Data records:
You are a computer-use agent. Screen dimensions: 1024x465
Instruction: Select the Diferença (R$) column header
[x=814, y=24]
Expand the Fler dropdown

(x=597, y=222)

What is being asked: Could you reproduce the lines above, from the one that holds "Instruction: Select the" through the last, exactly as they stand?

Answer below:
Instruction: Select the Diferença (R$) column header
[x=814, y=24]
Expand the Fler dropdown

(x=597, y=222)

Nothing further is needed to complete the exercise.